On AutoResponders, I use GetResponse and so far they have been good. Let’s hope they don’t start behaving like Aweber.

I wish these people understood the effort required in building these mailing lists. If we are in some way out of compliance, work with us to get in compliance.

Good Luck guys – the road to financial freedom is not easy but we aren’t quitters either so move forward despite these people / governments.

Jelle Mostert says:

If you are looking for an aweber alternative, and a professional email marketing solution that wants to work with you in making your email campaigns a success (and not just take your money) check out our ESP www.INinbox.com

We are happy to work with you,

Best regards

Jelle Mostert
Relationship Manager at INinbox

makeonlineshop says:

Hello, I read everywhere that it’s so easy to get banned by Aweber and that they don’t even let you download your Emails list ?

Is it true ? And Mailchimp is better ?

Thank you for the feedback.

Frank Bauer says:

In my case Aweber did allow me to download my email lists.

I don’t know how good MailChimp is as I have never used them, I personally use GetResponse as well as self hosted installations of Add2it MailResponder Pro.

Dave says:

Luckily they reopened my account.

But, I had my account closed without warning because I had a few broadcast that included a blacklisted URL. The funny thing is that the URL doesn’t seem to be officially blacklisted anywhere but is blacklisted internally at Aweber.

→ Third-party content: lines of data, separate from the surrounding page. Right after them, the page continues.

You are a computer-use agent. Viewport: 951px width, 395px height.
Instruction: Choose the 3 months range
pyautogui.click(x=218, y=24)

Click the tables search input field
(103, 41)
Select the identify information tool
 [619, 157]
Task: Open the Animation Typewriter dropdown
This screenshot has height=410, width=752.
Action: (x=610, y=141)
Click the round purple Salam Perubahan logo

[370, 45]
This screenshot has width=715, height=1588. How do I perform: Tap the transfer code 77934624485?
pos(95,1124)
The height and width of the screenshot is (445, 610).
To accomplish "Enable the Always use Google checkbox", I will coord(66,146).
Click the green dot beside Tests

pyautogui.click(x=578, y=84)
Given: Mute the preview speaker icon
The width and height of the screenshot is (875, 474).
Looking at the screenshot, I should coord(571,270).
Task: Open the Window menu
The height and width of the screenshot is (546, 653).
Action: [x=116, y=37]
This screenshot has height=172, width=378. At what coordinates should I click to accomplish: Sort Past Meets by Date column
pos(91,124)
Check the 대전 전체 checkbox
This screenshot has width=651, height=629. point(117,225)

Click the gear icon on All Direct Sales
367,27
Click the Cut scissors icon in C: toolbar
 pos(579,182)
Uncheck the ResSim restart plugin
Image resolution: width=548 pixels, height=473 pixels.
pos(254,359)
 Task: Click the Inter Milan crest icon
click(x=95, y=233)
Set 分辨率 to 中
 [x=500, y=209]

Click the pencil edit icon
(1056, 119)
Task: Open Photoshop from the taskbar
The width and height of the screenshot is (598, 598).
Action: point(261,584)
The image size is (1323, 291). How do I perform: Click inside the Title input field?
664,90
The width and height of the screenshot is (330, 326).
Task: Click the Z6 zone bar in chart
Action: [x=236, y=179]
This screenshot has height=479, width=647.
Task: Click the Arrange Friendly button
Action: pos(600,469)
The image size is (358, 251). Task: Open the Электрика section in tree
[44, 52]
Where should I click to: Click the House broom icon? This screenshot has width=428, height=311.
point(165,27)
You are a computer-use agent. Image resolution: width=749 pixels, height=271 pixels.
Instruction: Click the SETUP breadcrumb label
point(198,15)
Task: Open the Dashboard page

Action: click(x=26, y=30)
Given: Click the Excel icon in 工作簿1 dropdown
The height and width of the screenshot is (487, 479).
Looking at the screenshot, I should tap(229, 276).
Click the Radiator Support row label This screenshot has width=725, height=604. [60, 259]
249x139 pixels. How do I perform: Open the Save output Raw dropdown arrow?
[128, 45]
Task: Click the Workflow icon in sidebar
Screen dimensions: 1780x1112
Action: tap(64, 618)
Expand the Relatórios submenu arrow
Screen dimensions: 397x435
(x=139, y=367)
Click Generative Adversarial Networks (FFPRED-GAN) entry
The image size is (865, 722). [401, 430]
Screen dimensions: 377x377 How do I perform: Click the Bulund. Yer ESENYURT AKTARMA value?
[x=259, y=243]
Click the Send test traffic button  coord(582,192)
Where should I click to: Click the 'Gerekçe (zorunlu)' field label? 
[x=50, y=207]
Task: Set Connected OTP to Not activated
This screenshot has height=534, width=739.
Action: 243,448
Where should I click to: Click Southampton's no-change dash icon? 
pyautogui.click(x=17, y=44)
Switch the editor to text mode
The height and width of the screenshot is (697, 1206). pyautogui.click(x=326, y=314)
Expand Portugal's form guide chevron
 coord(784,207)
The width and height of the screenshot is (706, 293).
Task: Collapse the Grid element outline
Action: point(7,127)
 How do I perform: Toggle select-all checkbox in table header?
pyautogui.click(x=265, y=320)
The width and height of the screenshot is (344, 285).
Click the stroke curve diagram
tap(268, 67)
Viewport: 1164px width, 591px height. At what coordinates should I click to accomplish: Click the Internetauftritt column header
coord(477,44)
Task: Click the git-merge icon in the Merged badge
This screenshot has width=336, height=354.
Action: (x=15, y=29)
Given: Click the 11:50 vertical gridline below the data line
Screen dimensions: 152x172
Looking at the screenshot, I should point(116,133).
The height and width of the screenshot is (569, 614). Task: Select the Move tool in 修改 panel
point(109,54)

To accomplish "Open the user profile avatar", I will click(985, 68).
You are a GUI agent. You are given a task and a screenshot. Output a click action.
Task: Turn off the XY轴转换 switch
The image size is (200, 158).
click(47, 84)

I asked the rep how I would know which URLs are blacklisted to avoid a future unwarned account closure. He said that they don’t share that information and just to do a lot of research on the URLs used in my mailings. Gee, that helps!

He further said, if it happens again just call and we will see if we can reopen the account. So, now I am left hoping I never have a link in my mail that Aweber doesn’t like and furthermore that if that does happen that they will take mercy that it wasn’t intentional (since they provide no way of knowing this information) and reopen my account.

Seems a little insane

Frank Bauer says:

I agree… not a good business practice of Aweber to not let customers know which URL’s they censor and are not allowed to email about.